- What you will do
Below is a listing. Return the lines from the one that contains "Szett ajánlatok (75, 148)" to the one that contains "Главная (281, 78)", both ends included, verbatim and with no pictures.

- Data shown
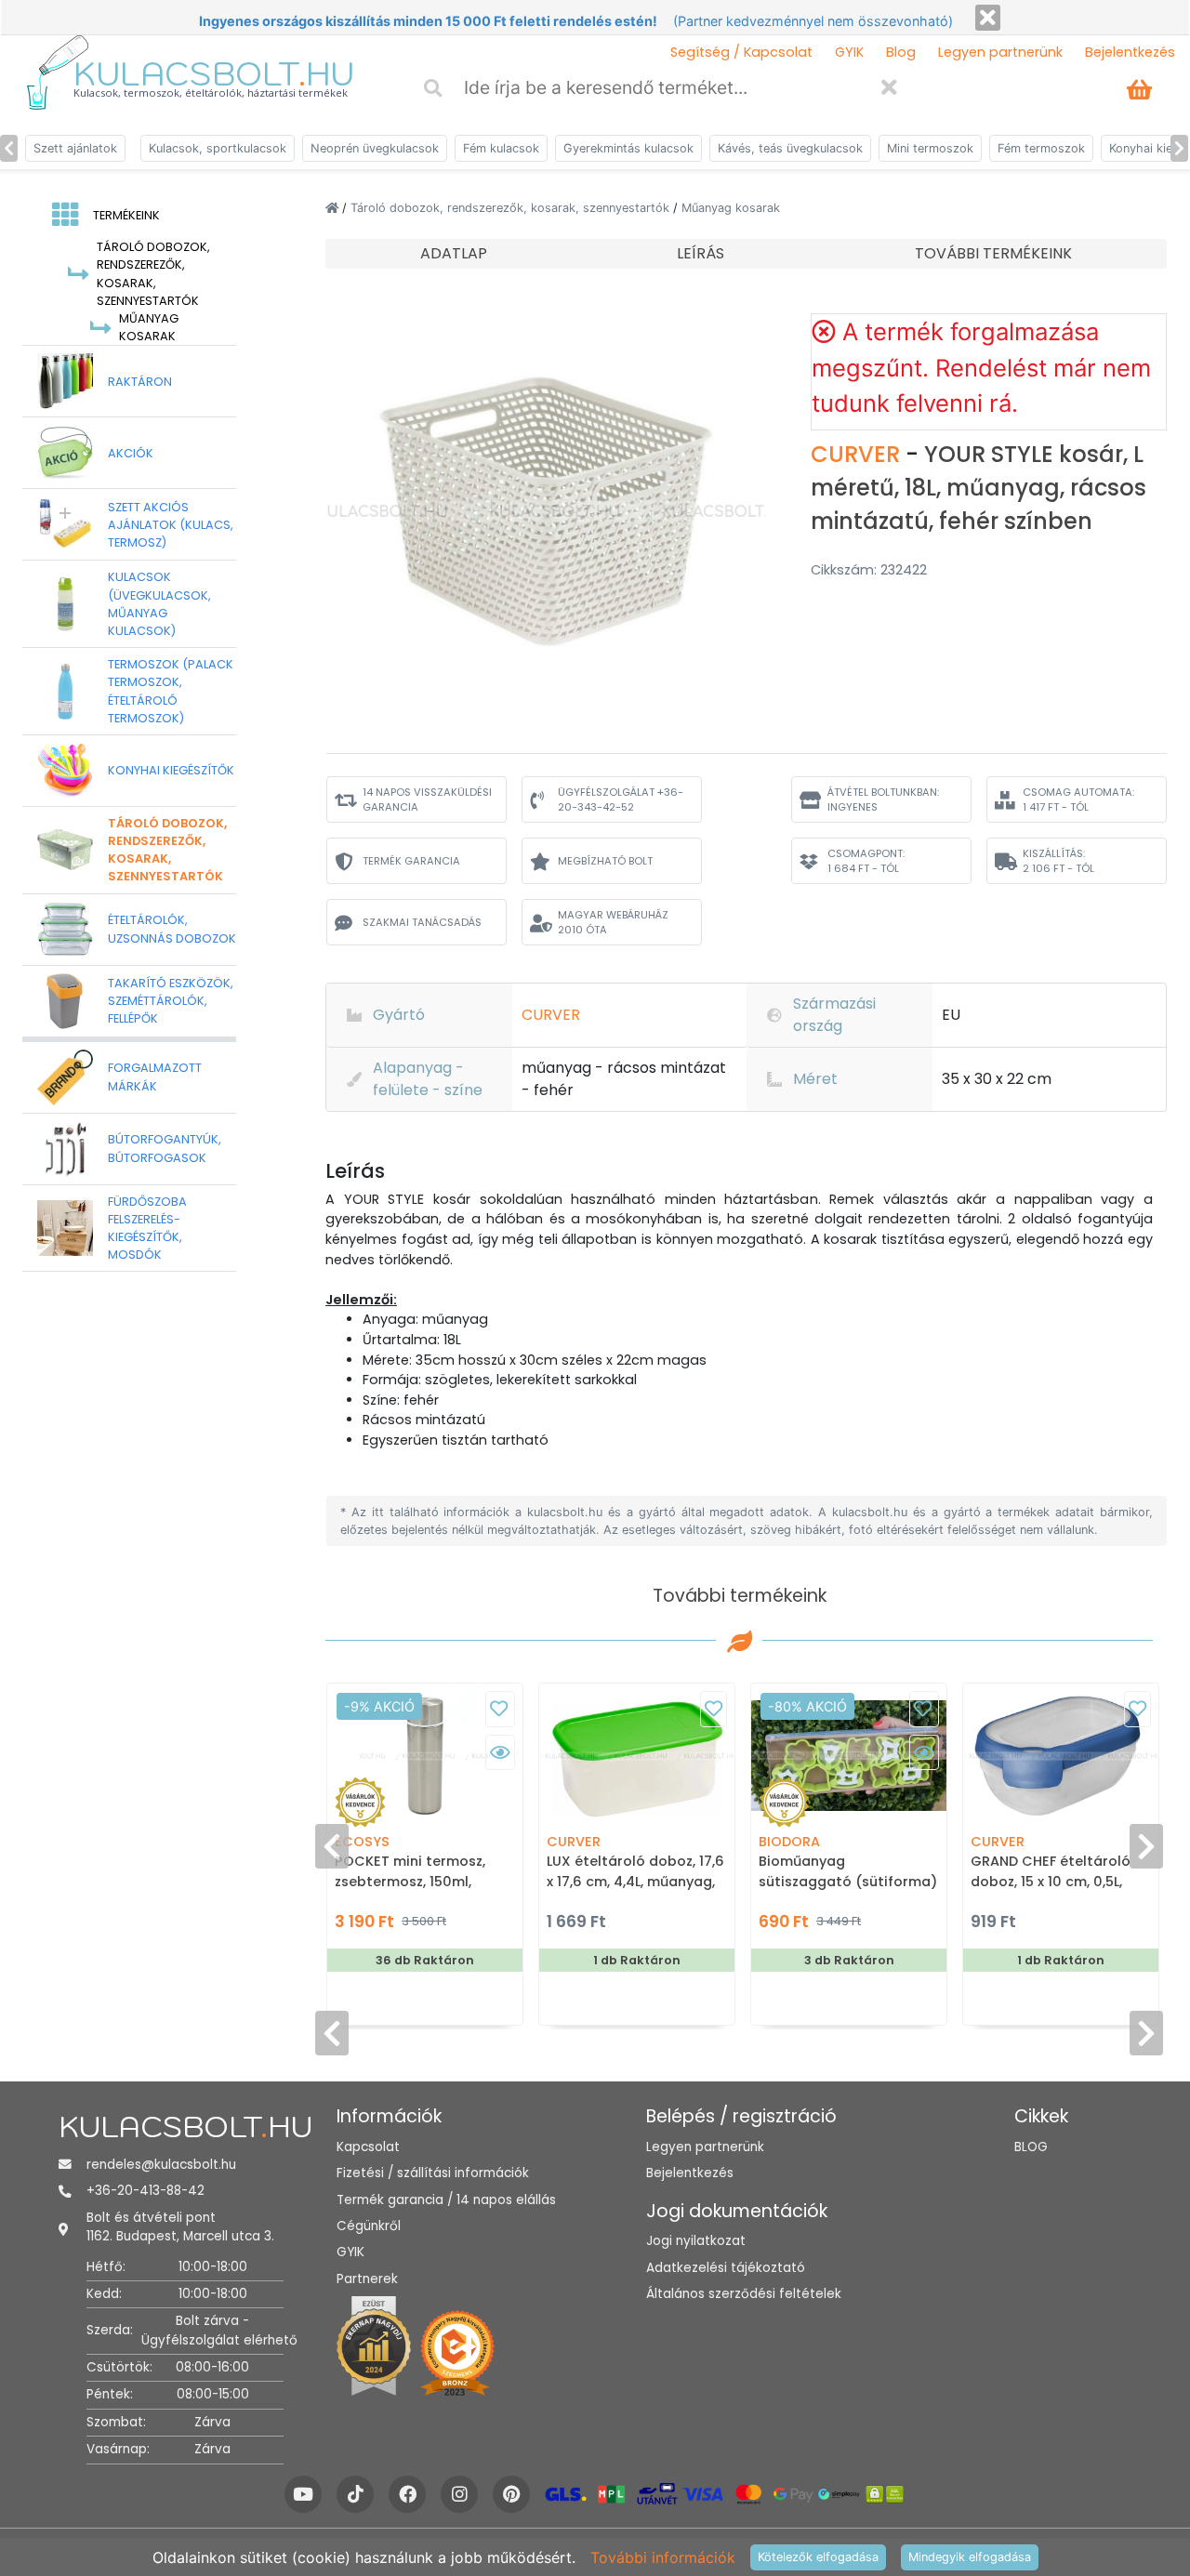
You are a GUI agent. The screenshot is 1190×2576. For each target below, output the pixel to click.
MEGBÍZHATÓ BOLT (605, 860)
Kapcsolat (368, 2147)
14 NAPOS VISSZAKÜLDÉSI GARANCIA (427, 800)
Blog (901, 52)
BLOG (1031, 2147)
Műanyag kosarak (730, 208)
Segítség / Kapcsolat (741, 52)
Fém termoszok (1041, 148)
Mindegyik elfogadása (969, 2557)
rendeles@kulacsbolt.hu (161, 2164)
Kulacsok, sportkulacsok (217, 148)
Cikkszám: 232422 (869, 570)
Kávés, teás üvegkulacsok (790, 148)
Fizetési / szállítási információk (433, 2173)
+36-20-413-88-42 (145, 2191)
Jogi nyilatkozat (696, 2241)
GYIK (849, 52)
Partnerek (367, 2279)
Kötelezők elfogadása (818, 2557)
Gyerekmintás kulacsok (628, 148)
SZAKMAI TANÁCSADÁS (422, 922)
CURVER (858, 454)
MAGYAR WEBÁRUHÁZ (613, 922)
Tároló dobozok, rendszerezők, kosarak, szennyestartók (511, 208)
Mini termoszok (930, 148)
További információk (662, 2557)
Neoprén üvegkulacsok (375, 148)
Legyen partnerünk (1000, 52)
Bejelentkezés (1130, 52)
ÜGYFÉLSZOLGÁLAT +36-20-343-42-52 (620, 800)
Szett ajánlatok (75, 148)
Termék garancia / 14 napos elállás (446, 2200)
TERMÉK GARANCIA (411, 860)
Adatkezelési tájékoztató (725, 2268)
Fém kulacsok (501, 148)
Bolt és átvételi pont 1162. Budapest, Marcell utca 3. (180, 2227)
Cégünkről (369, 2226)
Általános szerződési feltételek (743, 2294)
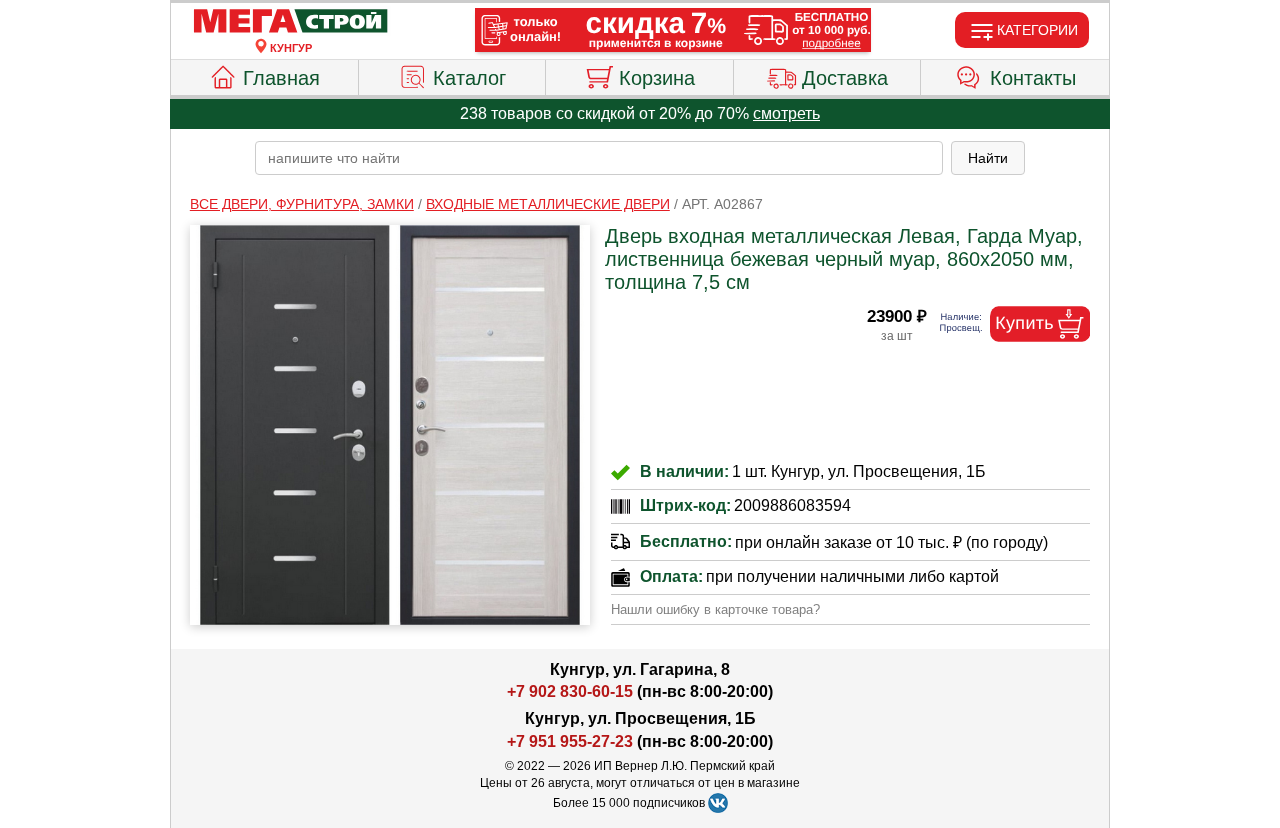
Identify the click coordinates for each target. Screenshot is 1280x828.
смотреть (786, 113)
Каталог (469, 78)
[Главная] (291, 22)
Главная (281, 78)
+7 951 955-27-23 (570, 741)
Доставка (845, 78)
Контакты (1033, 78)
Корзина (657, 78)
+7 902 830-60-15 (570, 691)
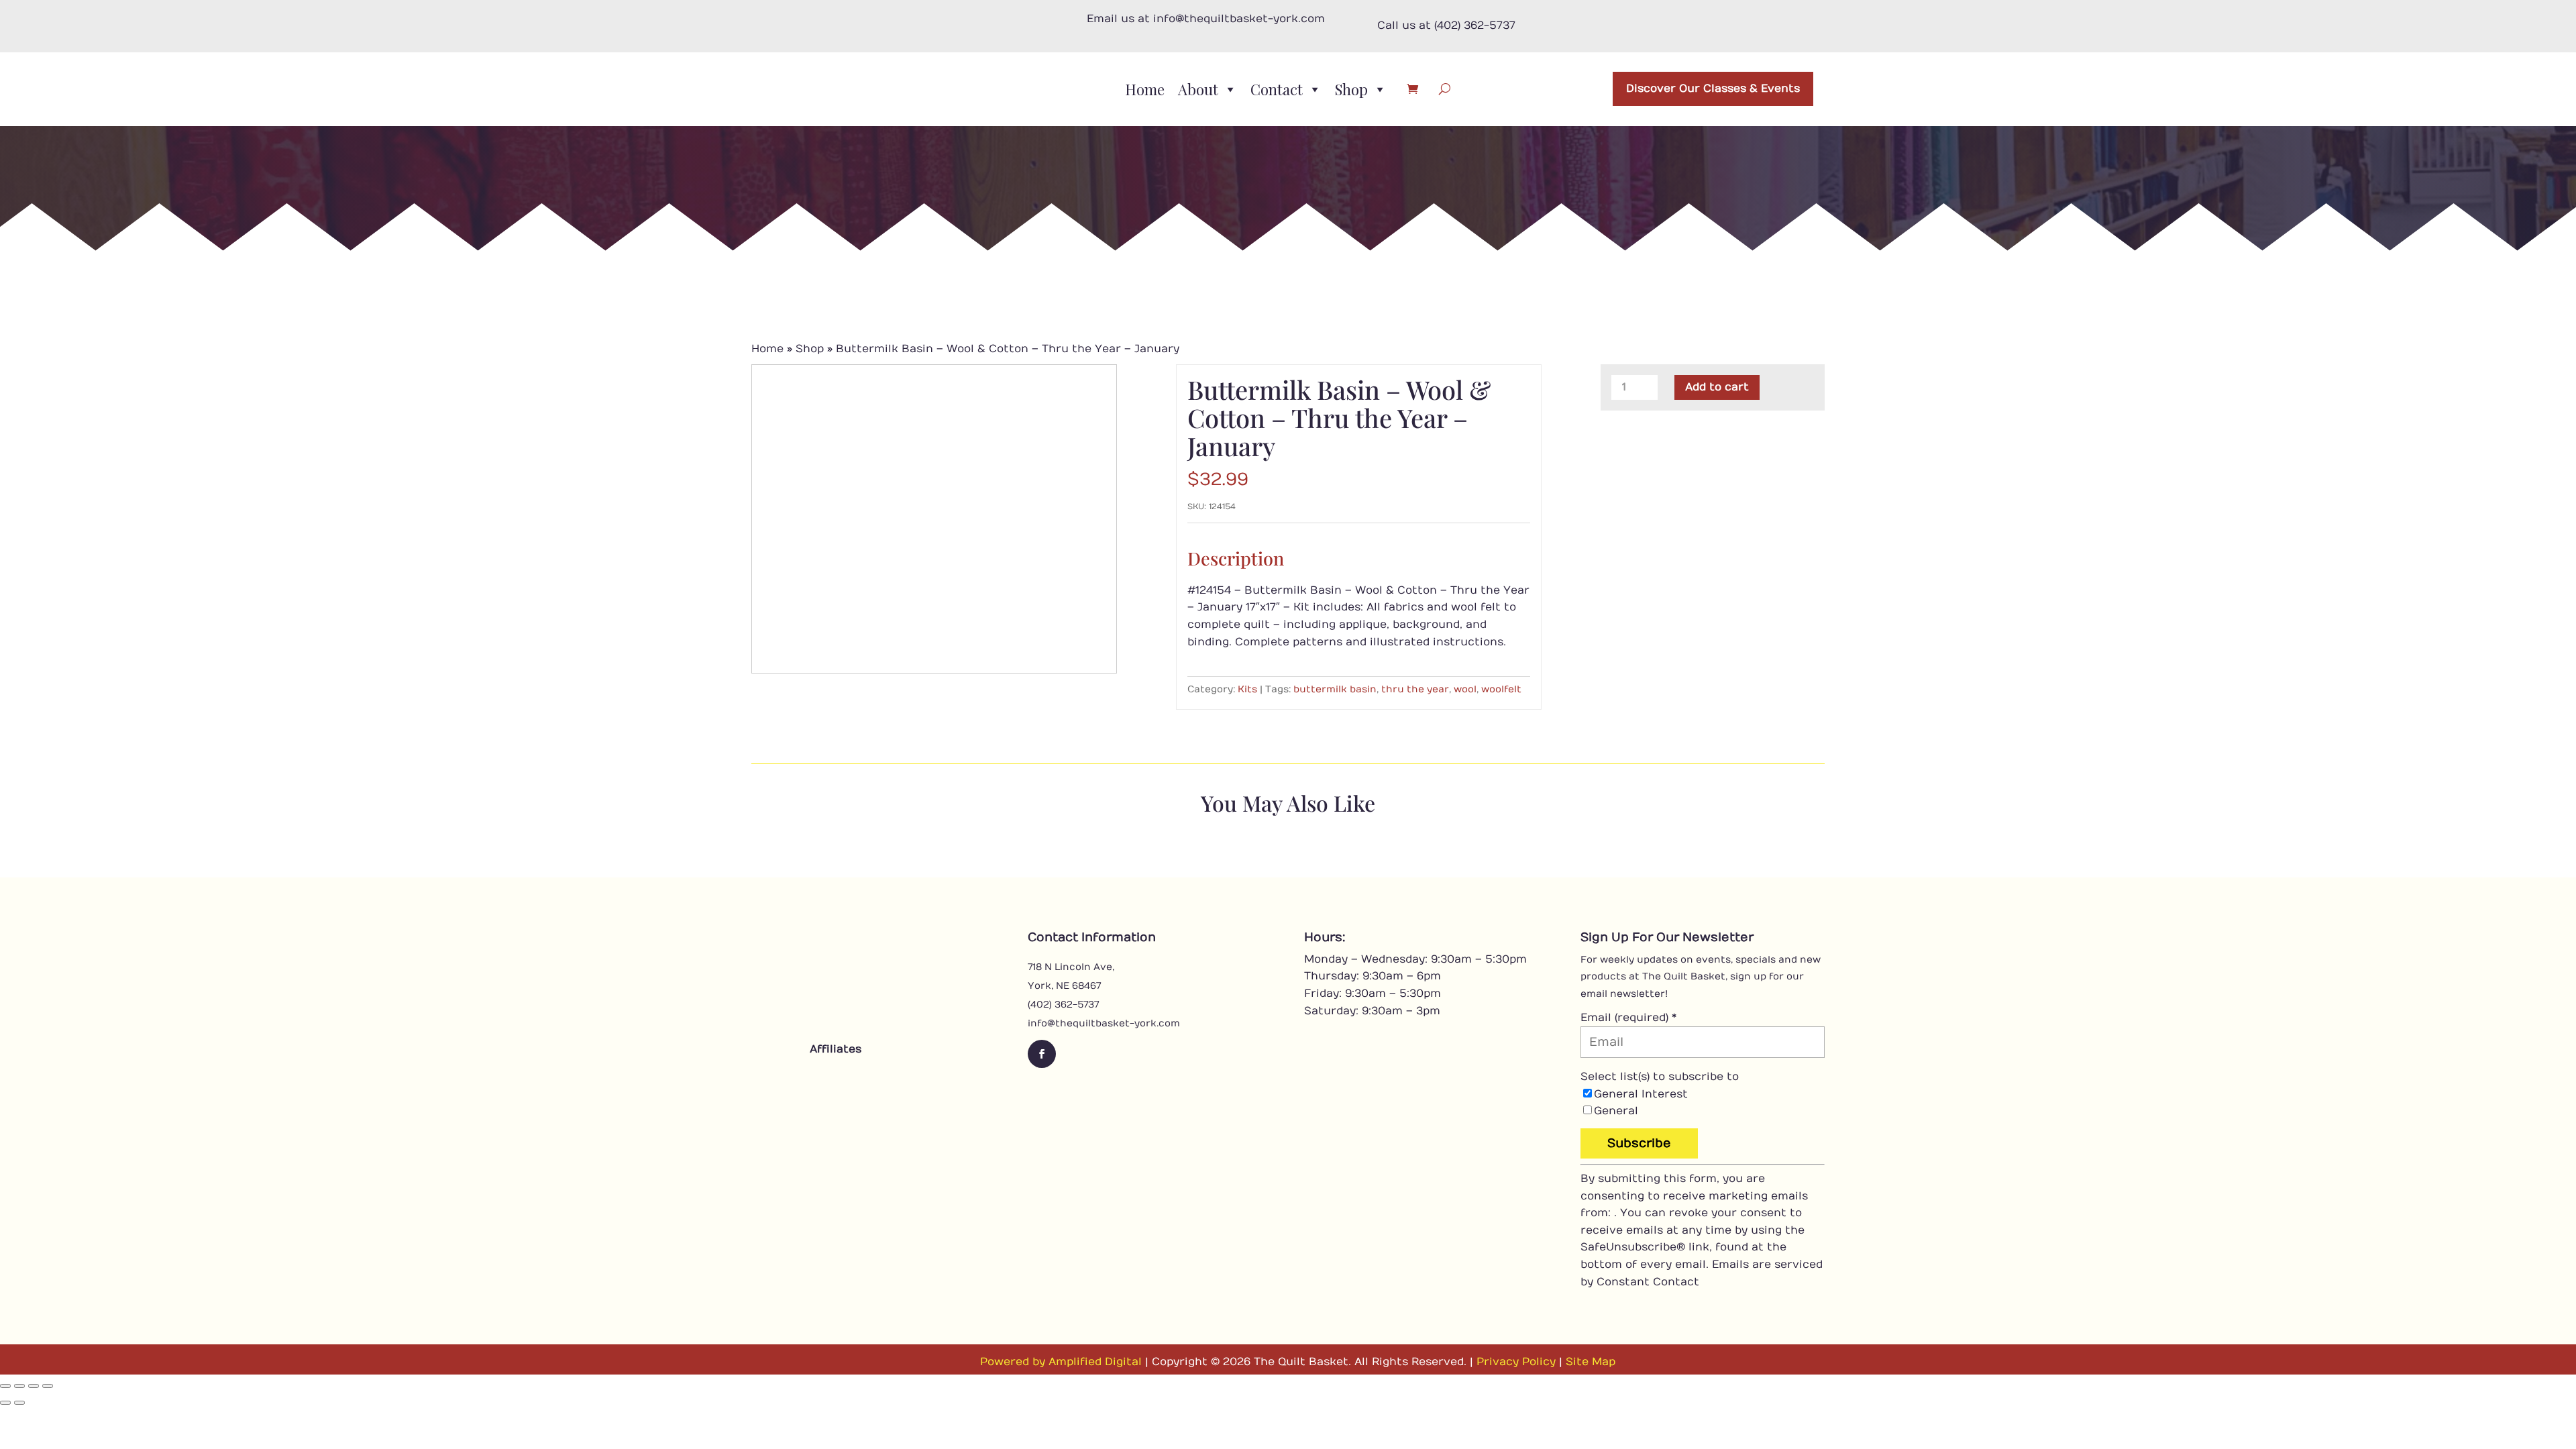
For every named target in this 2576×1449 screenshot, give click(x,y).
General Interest (1641, 1094)
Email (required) (1628, 1018)
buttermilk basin (1335, 689)
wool (1465, 689)
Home (1145, 89)
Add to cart (1717, 387)
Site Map (1590, 1362)
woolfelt (1501, 689)
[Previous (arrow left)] (5, 1403)
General (1616, 1111)
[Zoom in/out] (5, 1386)
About (1198, 89)
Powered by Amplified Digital (1061, 1362)
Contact (1276, 89)
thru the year (1415, 689)
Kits (1247, 689)
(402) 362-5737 (1063, 1004)
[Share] (33, 1386)
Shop (1351, 89)
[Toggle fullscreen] (19, 1386)
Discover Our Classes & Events (1713, 89)
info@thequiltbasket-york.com (1104, 1023)
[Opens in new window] (798, 1080)
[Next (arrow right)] (19, 1403)
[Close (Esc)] (47, 1386)
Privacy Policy (1516, 1362)
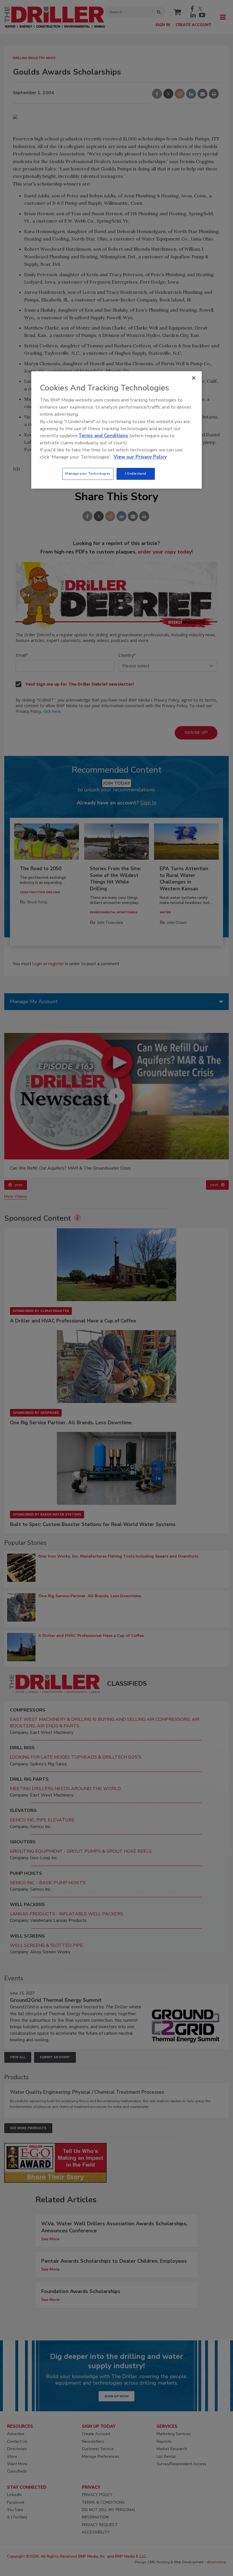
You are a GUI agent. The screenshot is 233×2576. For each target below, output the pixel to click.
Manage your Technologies (87, 473)
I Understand (135, 473)
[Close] (194, 378)
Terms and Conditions (103, 435)
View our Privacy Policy (140, 457)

- Result of this exercise
Szett ajánlatok (75, 148)
Termék garancia / 14 napos elállás (446, 2200)
TERMÉK GARANCIA (411, 860)
Adatkezelési tájékoztató (725, 2268)
Fém kulacsok (501, 148)
Bolt és átvételi pont 1162. Budapest, Marcell utca 3. (180, 2227)
Cégünkről (369, 2226)
Általános szerződési feltételek (743, 2294)
Identify the click coordinates for each target. Screenshot is 1280x828.
смотреть (786, 113)
Каталог (469, 78)
[Главная] (291, 22)
Главная (281, 78)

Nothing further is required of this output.